## What you will do
Copy the lines from the one holding "has height=555, width=1568." through the last line, both included, changing "left" to "right" and leaving everything else as it is.

Element and text location lines
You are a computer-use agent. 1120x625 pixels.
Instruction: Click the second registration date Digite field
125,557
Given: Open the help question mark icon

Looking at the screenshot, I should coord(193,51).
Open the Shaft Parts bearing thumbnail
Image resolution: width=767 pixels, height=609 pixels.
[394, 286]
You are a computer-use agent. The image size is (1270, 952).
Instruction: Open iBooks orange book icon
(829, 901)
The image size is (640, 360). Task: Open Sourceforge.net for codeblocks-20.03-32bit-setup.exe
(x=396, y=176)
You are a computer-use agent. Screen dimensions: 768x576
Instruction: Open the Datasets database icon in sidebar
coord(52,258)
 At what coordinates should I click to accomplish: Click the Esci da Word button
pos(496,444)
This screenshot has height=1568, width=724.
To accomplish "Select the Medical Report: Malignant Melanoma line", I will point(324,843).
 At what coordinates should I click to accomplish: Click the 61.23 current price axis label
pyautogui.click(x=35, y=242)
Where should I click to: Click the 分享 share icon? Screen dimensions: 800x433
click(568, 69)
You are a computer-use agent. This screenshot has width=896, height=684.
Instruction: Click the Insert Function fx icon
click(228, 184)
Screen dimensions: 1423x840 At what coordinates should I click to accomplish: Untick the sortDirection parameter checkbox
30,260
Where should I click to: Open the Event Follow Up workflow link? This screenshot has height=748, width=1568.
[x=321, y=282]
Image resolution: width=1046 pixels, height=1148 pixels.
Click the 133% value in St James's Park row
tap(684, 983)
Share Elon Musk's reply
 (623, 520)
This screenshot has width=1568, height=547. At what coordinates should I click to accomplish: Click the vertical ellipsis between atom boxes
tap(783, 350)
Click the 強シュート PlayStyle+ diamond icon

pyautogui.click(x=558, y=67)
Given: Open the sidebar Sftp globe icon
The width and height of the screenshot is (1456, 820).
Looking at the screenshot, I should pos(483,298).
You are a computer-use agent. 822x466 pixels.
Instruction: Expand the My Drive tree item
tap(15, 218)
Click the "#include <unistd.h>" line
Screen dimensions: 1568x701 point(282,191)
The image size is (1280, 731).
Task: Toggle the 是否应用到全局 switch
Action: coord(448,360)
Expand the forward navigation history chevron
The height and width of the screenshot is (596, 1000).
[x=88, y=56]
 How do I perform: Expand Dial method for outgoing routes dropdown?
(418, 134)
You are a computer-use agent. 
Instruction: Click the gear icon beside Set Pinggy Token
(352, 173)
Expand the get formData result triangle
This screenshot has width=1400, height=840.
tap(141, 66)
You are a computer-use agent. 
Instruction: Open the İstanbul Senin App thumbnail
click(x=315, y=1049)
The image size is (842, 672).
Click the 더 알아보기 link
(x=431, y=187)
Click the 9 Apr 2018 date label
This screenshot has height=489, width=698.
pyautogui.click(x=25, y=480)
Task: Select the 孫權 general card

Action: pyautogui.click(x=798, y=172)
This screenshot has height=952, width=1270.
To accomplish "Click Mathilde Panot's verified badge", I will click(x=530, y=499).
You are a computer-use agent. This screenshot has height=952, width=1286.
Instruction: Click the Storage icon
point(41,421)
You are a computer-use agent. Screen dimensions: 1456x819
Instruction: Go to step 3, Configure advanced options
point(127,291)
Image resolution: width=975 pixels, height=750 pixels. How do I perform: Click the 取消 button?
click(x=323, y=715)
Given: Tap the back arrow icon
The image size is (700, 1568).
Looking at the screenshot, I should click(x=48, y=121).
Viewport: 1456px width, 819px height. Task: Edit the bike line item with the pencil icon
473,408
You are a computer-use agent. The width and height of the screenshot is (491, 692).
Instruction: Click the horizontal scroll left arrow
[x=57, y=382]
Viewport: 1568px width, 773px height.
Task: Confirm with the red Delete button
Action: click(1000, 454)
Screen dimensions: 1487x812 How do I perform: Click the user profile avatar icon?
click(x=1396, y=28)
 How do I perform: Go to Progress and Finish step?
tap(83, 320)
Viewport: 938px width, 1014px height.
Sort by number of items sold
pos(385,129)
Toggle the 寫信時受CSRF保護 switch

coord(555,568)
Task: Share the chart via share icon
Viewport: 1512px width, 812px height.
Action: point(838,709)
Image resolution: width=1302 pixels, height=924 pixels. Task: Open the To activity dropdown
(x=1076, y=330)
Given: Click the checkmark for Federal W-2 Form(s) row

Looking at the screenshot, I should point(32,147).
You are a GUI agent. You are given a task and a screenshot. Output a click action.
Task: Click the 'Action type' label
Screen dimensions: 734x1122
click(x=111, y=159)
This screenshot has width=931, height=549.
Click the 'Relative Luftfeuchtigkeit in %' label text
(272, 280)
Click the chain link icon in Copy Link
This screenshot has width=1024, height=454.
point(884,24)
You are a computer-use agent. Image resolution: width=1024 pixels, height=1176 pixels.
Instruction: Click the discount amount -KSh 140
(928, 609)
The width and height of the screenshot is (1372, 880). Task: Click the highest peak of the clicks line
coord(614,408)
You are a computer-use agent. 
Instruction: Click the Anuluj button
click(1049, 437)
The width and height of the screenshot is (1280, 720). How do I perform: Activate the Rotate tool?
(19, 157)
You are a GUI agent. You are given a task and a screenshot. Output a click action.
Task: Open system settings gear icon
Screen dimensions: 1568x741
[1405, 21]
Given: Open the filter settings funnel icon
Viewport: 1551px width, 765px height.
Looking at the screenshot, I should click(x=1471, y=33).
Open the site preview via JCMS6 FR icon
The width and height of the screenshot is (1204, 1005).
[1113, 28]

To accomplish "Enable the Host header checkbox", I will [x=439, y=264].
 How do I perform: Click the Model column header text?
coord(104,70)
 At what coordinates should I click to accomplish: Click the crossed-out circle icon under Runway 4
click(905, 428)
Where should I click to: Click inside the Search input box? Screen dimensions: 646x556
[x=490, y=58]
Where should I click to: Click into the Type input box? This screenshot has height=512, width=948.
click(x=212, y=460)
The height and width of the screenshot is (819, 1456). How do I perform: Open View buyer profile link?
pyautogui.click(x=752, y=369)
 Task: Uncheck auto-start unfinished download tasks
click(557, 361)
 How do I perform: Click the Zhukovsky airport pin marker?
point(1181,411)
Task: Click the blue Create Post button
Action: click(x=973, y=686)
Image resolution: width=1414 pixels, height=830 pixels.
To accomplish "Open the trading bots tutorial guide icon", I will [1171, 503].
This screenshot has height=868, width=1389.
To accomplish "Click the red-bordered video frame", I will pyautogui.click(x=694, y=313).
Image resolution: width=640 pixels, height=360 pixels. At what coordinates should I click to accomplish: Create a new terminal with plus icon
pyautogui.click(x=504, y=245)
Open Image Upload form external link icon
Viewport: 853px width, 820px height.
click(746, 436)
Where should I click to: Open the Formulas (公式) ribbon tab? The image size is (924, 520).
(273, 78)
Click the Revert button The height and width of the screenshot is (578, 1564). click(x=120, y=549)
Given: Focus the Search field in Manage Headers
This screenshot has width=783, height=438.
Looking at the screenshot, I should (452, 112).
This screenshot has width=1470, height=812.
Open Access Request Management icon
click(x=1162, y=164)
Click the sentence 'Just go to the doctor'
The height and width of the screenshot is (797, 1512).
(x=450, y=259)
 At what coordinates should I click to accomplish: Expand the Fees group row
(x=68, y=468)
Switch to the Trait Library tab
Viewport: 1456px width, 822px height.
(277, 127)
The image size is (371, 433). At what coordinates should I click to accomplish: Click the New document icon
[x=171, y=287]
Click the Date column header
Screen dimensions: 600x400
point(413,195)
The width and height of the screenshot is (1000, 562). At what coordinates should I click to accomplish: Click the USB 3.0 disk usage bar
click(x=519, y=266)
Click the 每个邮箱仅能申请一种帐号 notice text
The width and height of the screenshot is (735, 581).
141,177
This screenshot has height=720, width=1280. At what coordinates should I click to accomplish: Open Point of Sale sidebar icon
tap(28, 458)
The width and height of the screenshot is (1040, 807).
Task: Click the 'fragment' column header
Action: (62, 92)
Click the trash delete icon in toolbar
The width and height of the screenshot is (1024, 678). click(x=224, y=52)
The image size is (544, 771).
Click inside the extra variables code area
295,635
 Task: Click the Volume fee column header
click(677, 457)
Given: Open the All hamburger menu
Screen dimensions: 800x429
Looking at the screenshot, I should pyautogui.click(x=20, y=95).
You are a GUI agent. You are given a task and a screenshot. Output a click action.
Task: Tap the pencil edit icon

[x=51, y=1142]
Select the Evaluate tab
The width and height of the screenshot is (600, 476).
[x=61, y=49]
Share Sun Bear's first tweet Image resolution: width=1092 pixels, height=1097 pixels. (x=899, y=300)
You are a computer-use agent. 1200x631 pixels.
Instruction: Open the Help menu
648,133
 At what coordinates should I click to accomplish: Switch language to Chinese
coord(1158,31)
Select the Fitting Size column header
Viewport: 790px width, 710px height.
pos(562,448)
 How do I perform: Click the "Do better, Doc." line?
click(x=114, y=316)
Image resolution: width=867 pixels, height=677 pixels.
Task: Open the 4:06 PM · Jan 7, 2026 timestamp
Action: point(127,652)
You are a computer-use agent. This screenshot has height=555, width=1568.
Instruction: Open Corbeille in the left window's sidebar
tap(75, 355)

## Response to the exercise
You are a computer-use agent. This screenshot has height=555, width=1568.
Instruction: Open Corbeille in the right window's sidebar
tap(75, 355)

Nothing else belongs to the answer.